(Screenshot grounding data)
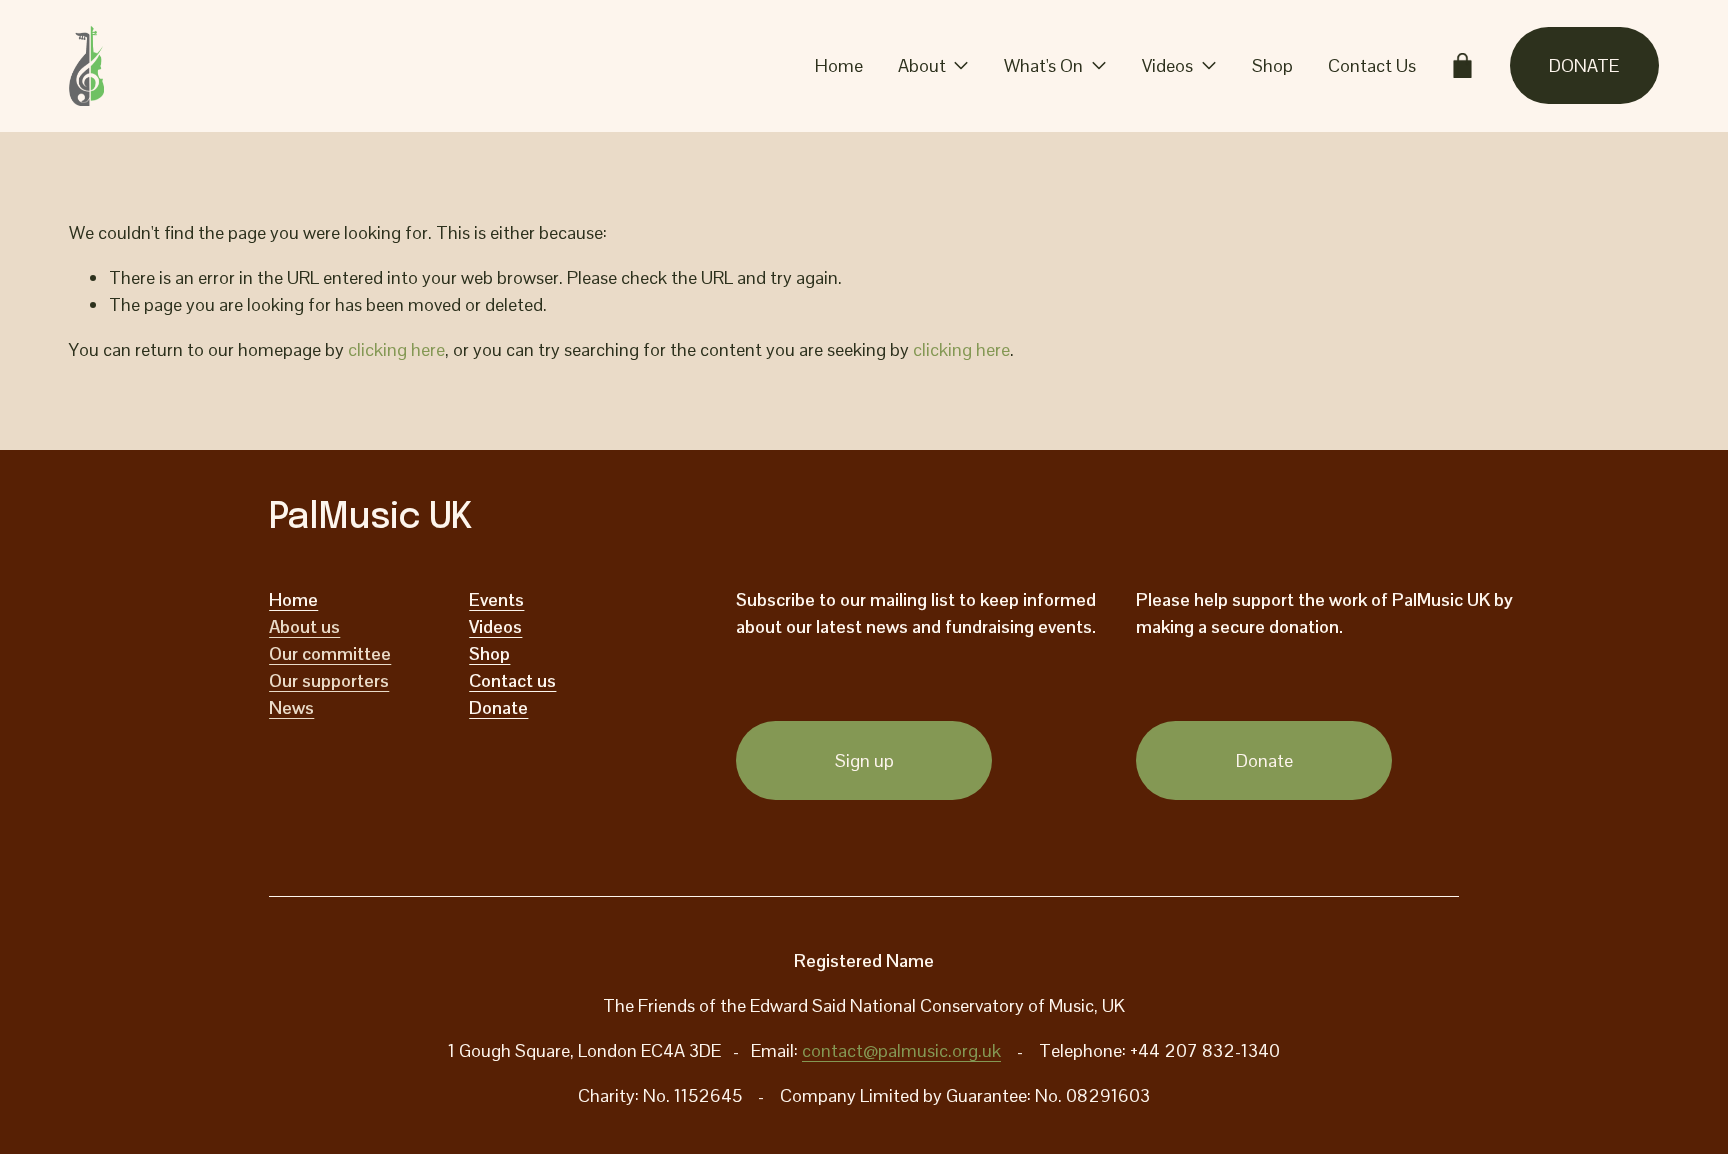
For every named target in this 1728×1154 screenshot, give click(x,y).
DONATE (1584, 65)
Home (839, 65)
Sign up (864, 760)
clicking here (396, 349)
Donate (1264, 760)
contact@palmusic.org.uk (901, 1050)
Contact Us (1372, 65)
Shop (1272, 65)
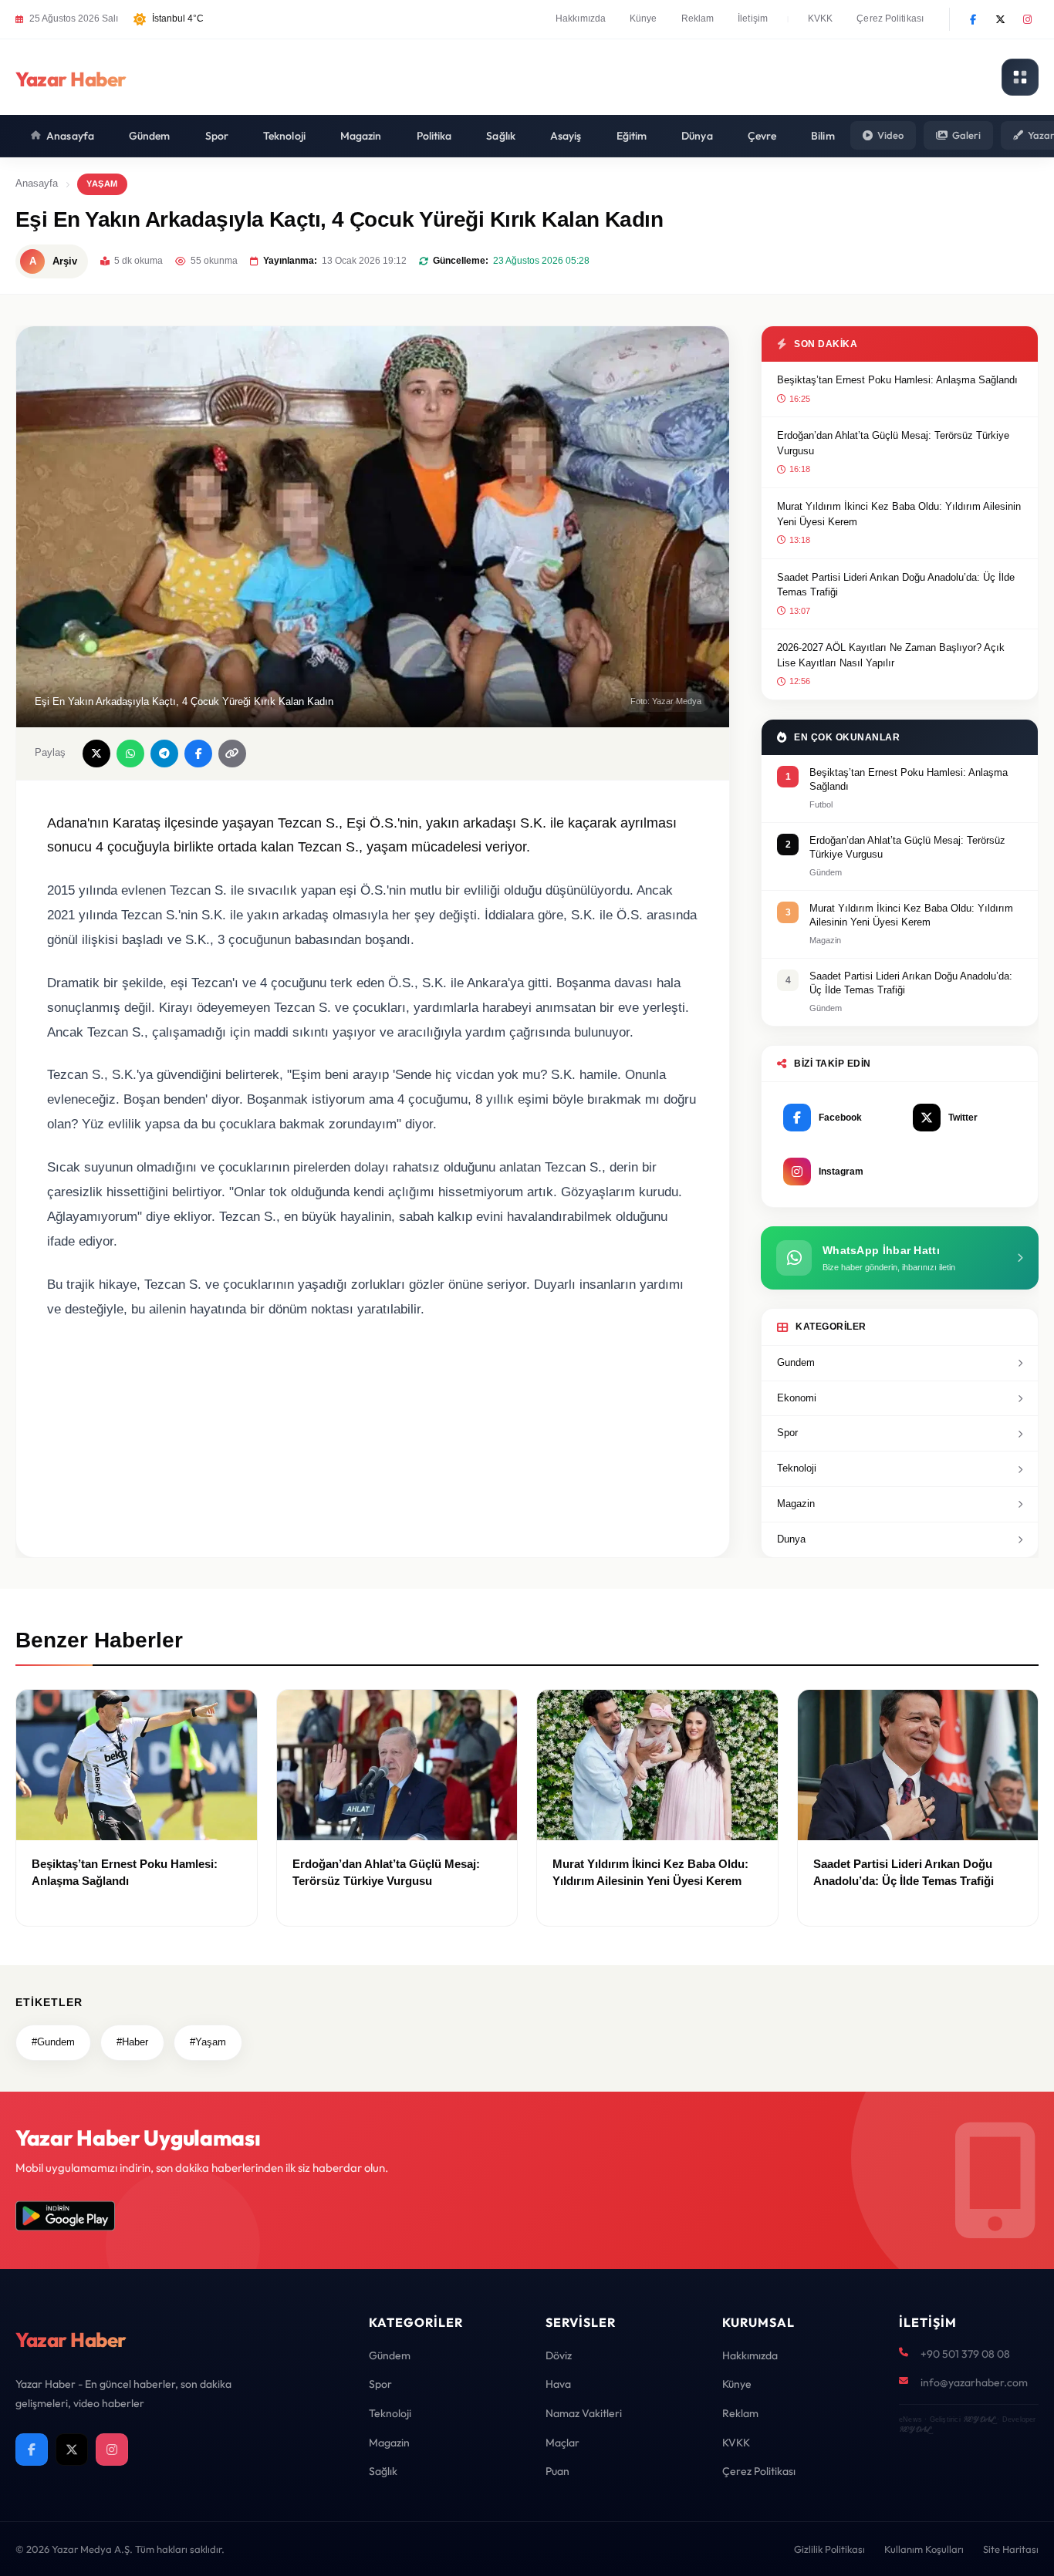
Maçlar (562, 2443)
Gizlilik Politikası (829, 2549)
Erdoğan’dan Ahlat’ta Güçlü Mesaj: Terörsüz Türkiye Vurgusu (893, 443)
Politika (434, 136)
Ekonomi (796, 1398)
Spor (216, 136)
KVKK (820, 18)
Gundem (796, 1362)
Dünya (697, 136)
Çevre (762, 136)
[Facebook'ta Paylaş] (198, 753)
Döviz (559, 2355)
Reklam (697, 18)
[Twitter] (1000, 19)
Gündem (150, 136)
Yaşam (102, 183)
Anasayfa (70, 136)
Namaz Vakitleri (584, 2413)
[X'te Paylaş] (96, 753)
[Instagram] (1027, 19)
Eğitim (632, 136)
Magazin (361, 136)
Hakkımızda (581, 18)
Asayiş (566, 136)
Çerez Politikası (890, 18)
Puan (557, 2471)
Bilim (823, 136)
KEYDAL (979, 2419)
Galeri (966, 135)
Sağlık (500, 136)
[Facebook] (973, 19)
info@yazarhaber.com (974, 2382)
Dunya (791, 1539)
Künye (643, 18)
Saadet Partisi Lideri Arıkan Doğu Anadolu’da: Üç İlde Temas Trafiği (896, 585)
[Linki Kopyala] (232, 753)
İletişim (753, 18)
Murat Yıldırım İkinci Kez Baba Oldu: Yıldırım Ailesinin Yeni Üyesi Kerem (899, 514)
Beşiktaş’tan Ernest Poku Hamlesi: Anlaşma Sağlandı (897, 380)
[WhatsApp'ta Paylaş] (130, 753)
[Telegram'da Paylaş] (164, 753)
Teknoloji (284, 136)
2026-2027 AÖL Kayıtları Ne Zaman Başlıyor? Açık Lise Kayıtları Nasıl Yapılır (891, 655)
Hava (558, 2384)
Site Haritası (1011, 2549)
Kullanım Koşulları (924, 2549)
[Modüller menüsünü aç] (1020, 77)
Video (890, 135)
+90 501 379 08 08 (965, 2354)
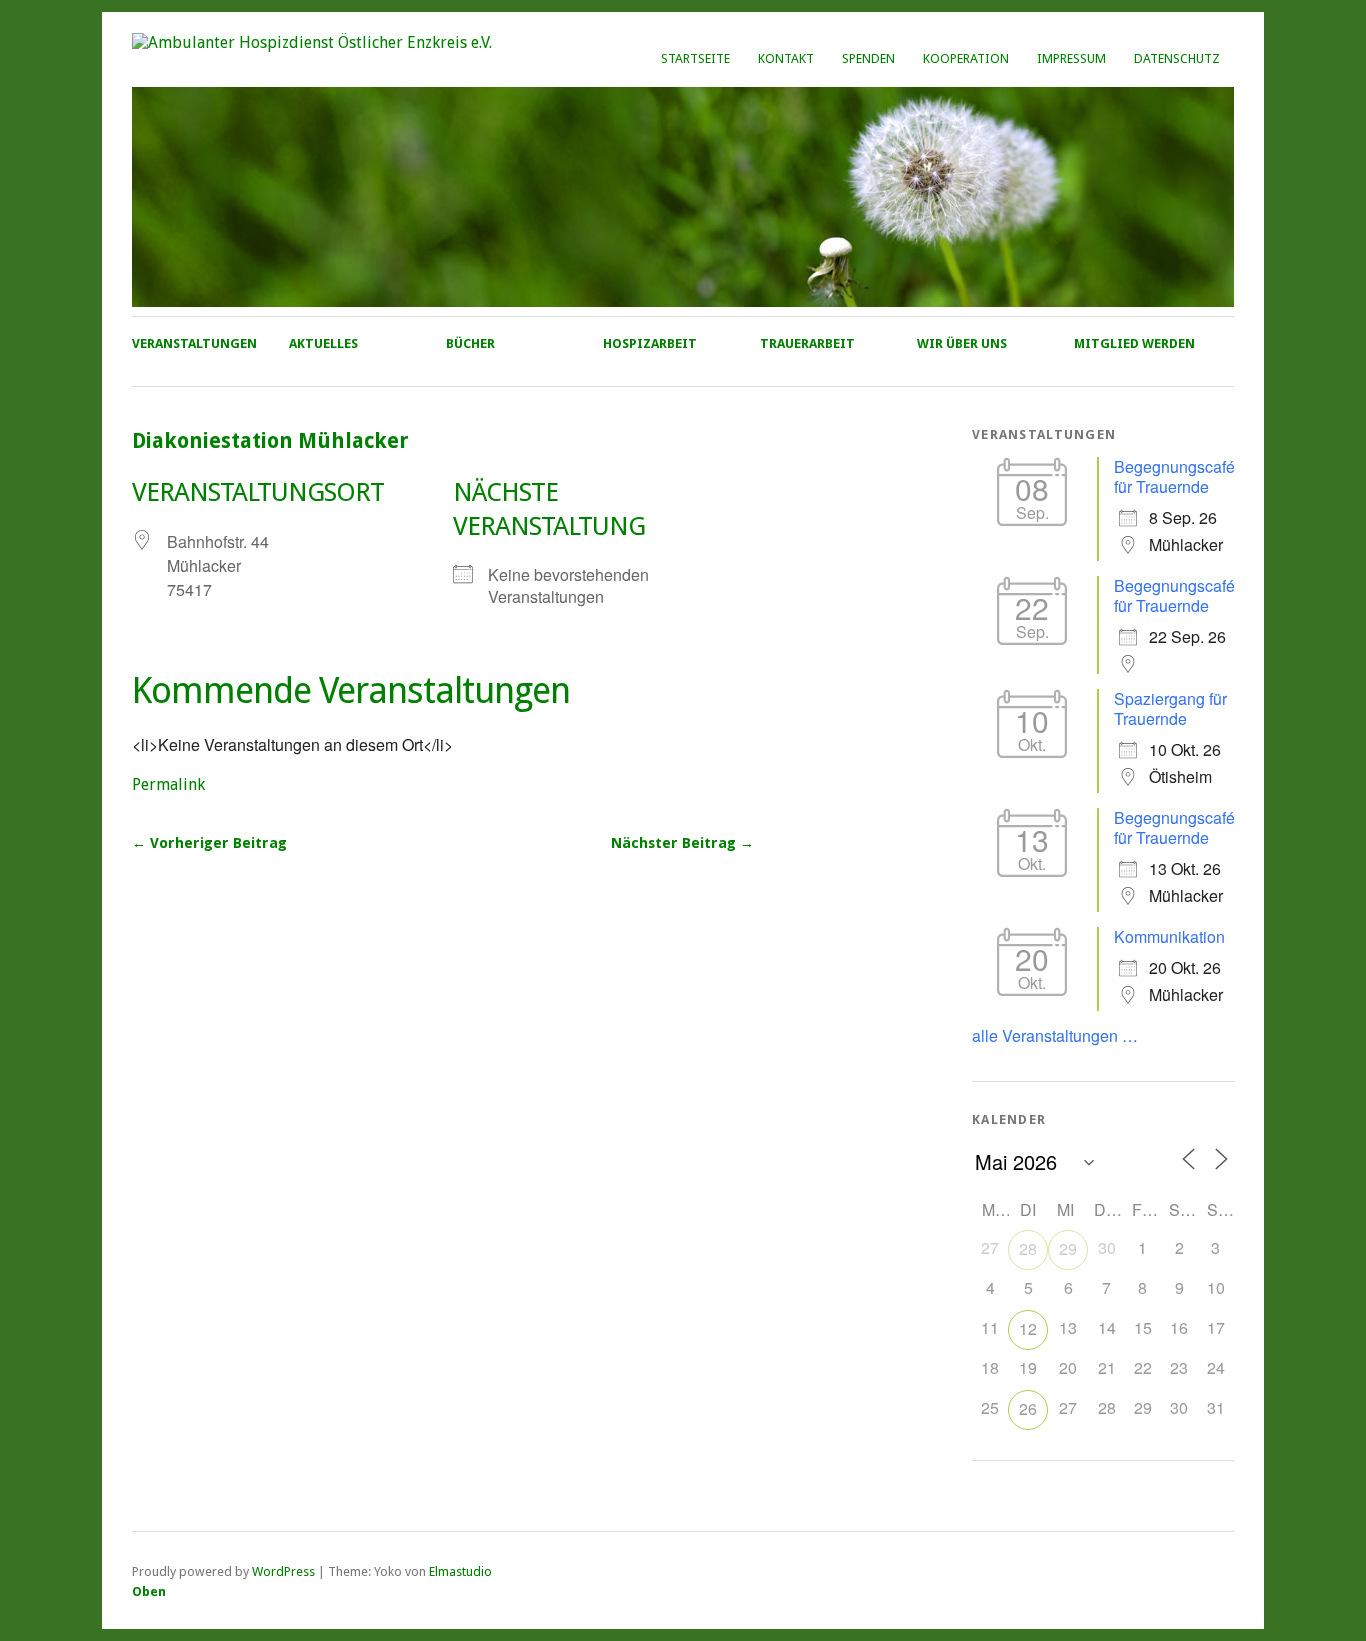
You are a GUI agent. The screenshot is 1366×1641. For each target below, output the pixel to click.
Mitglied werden (1134, 343)
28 (1028, 1248)
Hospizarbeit (650, 343)
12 (1028, 1328)
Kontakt (786, 58)
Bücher (470, 343)
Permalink (168, 784)
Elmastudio (460, 1571)
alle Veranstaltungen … (1055, 1035)
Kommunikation (1169, 936)
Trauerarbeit (807, 343)
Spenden (868, 58)
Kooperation (966, 58)
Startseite (695, 58)
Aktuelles (323, 343)
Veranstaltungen (194, 343)
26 (1028, 1408)
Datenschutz (1177, 58)
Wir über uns (962, 343)
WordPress (283, 1571)
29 (1068, 1248)
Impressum (1071, 58)
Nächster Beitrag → (682, 843)
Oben (149, 1591)
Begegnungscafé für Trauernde (1174, 476)
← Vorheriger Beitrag (209, 843)
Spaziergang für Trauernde (1170, 708)
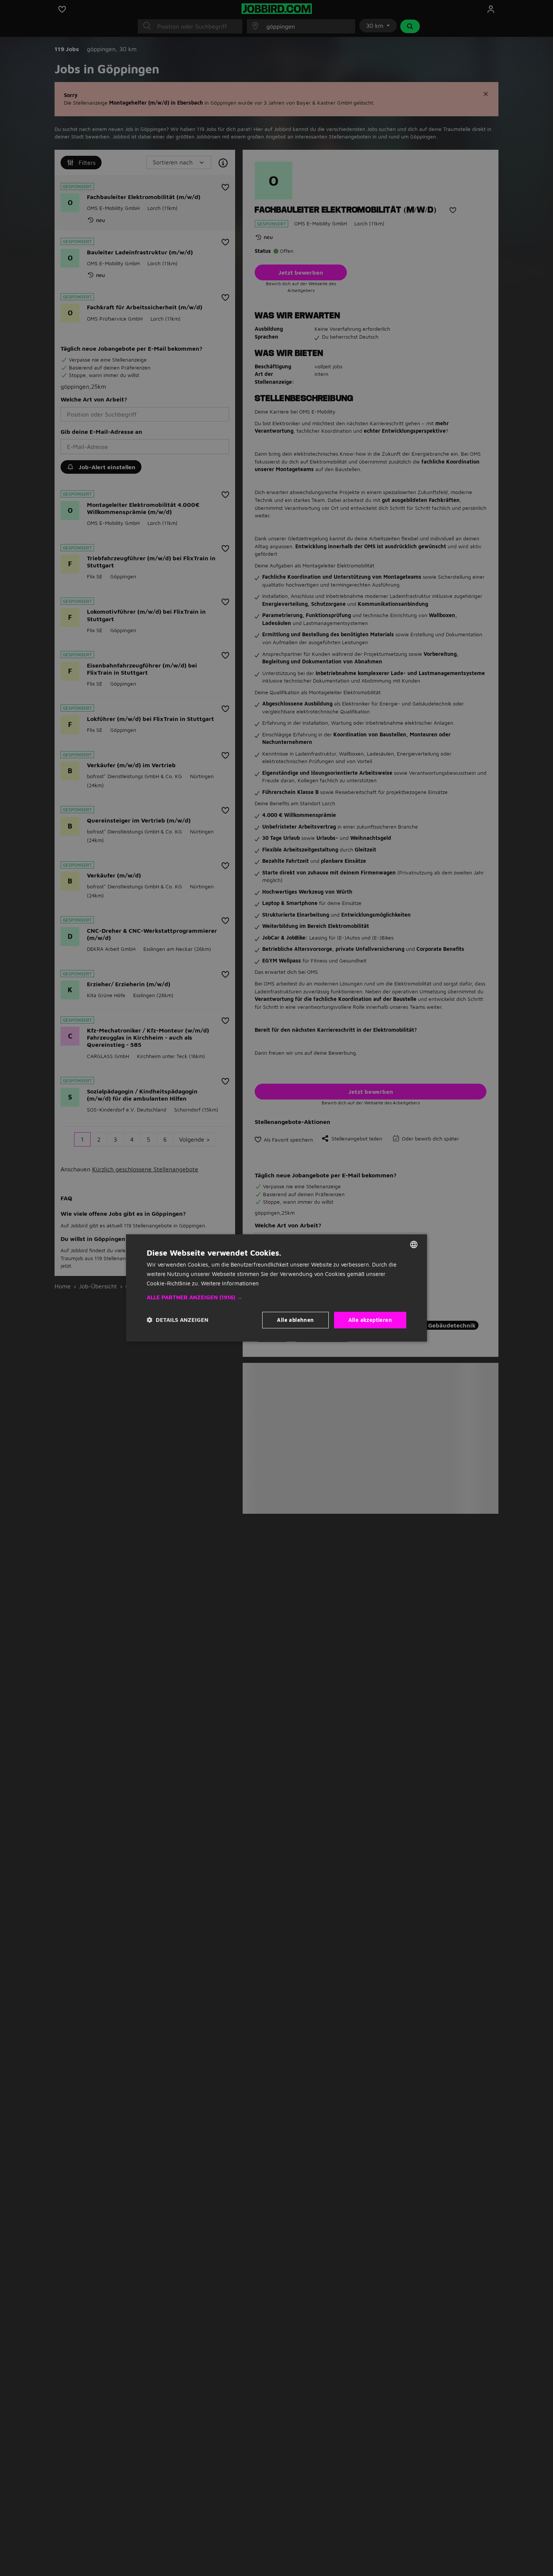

» YOUR TASK
In the data above, find the line with "Home (839, 65)" and the line with "[Instagram] (1027, 19)". Please copy exactly those two lines and every line between them, but not the pictures.

» RESPONSE
Home (839, 65)
Sign up (864, 760)
clicking here (396, 349)
Donate (1264, 760)
contact@palmusic.org.uk (901, 1050)
Contact Us (1372, 65)
Shop (1272, 65)
Maçlar (562, 2443)
Gizlilik Politikası (829, 2549)
Erdoğan’dan Ahlat’ta Güçlü Mesaj: Terörsüz Türkiye Vurgusu (893, 443)
Politika (434, 136)
Ekonomi (796, 1398)
Spor (216, 136)
KVKK (820, 18)
Gundem (796, 1362)
Dünya (697, 136)
Çevre (762, 136)
[Facebook'ta Paylaş] (198, 753)
Döviz (559, 2355)
Reklam (697, 18)
[Twitter] (1000, 19)
Gündem (150, 136)
Yaşam (102, 183)
Anasayfa (70, 136)
Namaz Vakitleri (584, 2413)
[X'te Paylaş] (96, 753)
[Instagram] (1027, 19)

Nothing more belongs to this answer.